QUELLES SONT LES MISSIONS DU DPO ?

Le DPO, dont le nom devra être rendu public et qui pourra être salarié de l’entreprise ou prestataire externe, pourra être nommé soit pour une seule entreprise, soit pour un groupe de sociétés. Dans ce cas, il devra être facilement joignable depuis chacun des établissements afin de pouvoir accomplir sa mission pleinement.

 

Le DPO, dont les missions seront plus larges que celles actuellement dévolues au Correspondant Informatique et Libertés (CIL) devra, en tenant compte de la nature, de la portée, du contexte et des finalités du traitement (i), informer l’entité qu’il représente sur les obligations relatives aux données personnelles, (ii) contrôler le respect des données personnelles (en particulier s’assurer de la répartition des responsabilités entre responsable de traitement et sous-traitants, sensibiliser et former le personnel à ces questions), (iii) conseiller l’entreprise en matière d’analyses d’impact ; (iv) coopérer avec l’autorité de contrôle (en France la Cnil) et être son point de contact.

 

QUELLE INDÉPENDANCE POUR LE DPO ?

Afin de permettre au DPO d’assurer efficacement cette mission, le Règlement met à la charge de l’entité un certain nombre d’obligations. Ainsi, le DPO devra être associé, d’une manière appropriée et en temps utile, à toutes les questions relatives à la protection des données personnelles, disposer des ressources nécessaires, avoir accès aux données personnelles, et pouvoir entretenir ses connaissances.

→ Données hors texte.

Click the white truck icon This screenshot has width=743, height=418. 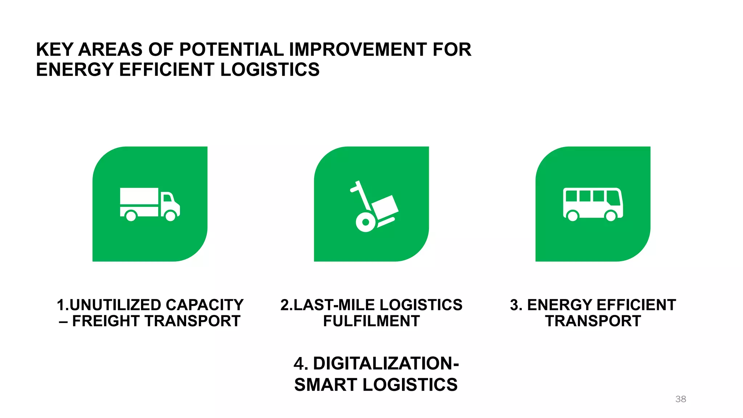tap(149, 204)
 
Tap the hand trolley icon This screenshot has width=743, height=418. tap(374, 207)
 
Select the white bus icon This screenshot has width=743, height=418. tap(593, 204)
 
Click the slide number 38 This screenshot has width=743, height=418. tap(681, 399)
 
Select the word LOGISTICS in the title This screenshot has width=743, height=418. tap(270, 70)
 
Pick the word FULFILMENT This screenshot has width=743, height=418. tap(372, 321)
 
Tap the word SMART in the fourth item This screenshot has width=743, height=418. tap(325, 385)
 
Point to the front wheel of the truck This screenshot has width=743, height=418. tap(171, 216)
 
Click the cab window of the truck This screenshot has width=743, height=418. tap(167, 198)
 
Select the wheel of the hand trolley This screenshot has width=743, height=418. tap(365, 222)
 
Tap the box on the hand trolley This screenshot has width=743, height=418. tap(385, 206)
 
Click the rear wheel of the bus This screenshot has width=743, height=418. tap(572, 216)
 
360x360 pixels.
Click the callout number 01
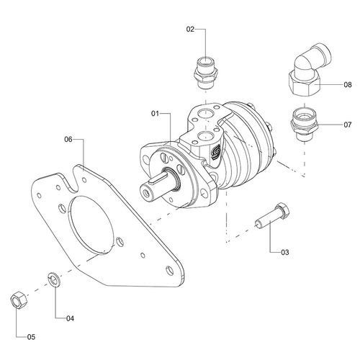tap(156, 113)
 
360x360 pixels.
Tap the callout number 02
tap(191, 30)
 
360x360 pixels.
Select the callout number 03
tap(285, 253)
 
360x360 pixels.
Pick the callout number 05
tap(30, 336)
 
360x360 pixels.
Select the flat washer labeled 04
tap(52, 278)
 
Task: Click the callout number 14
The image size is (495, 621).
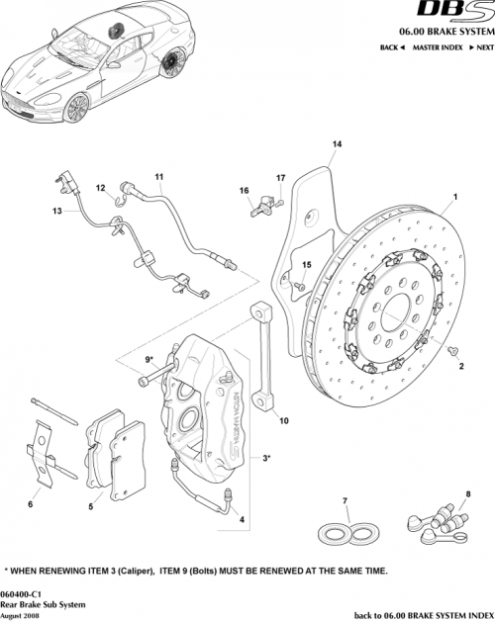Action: tap(337, 144)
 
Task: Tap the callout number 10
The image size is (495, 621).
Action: tap(284, 420)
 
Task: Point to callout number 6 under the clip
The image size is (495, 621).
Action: tap(30, 504)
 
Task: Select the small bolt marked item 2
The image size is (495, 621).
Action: tap(453, 351)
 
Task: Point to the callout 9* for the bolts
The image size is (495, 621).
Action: tap(150, 359)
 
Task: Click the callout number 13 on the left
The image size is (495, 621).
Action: tap(57, 212)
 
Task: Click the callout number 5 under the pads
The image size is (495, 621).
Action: tap(91, 506)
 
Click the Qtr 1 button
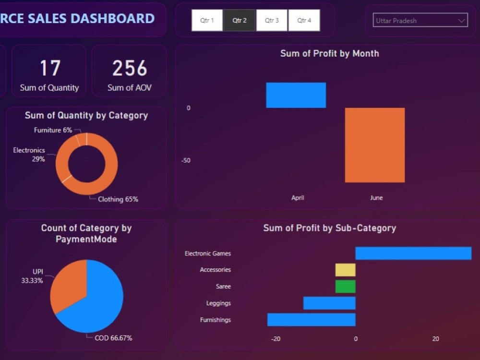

S’il ne devrait pas être un salarié protégé, il devrait pouvoir travailler en toute indépendance, et donc ne recevoir aucune instruction en ce qui concerne l’exercice de ses missions, ne pouvoir être relevé de ses fonctions, faire directement rapport au niveau le plus élevé de l’entité, être soumis au secret professionnel ou à une obligation de confidentialité dans l’exercice de ses missions, et pouvoir exécuter d’autres missions et tâches, mais sans que cela n’entraîne de conflit d’intérêts.

 

Un programme chargé qui nécessitera sans doute de la part des entreprises une très grande confiance en la personne qui sera choisie pour assurer cette mission essentielle à l’heure où le traitement des données personnelles est devenu un élément de la stratégie et participe directement de la valorisation d’une entreprise.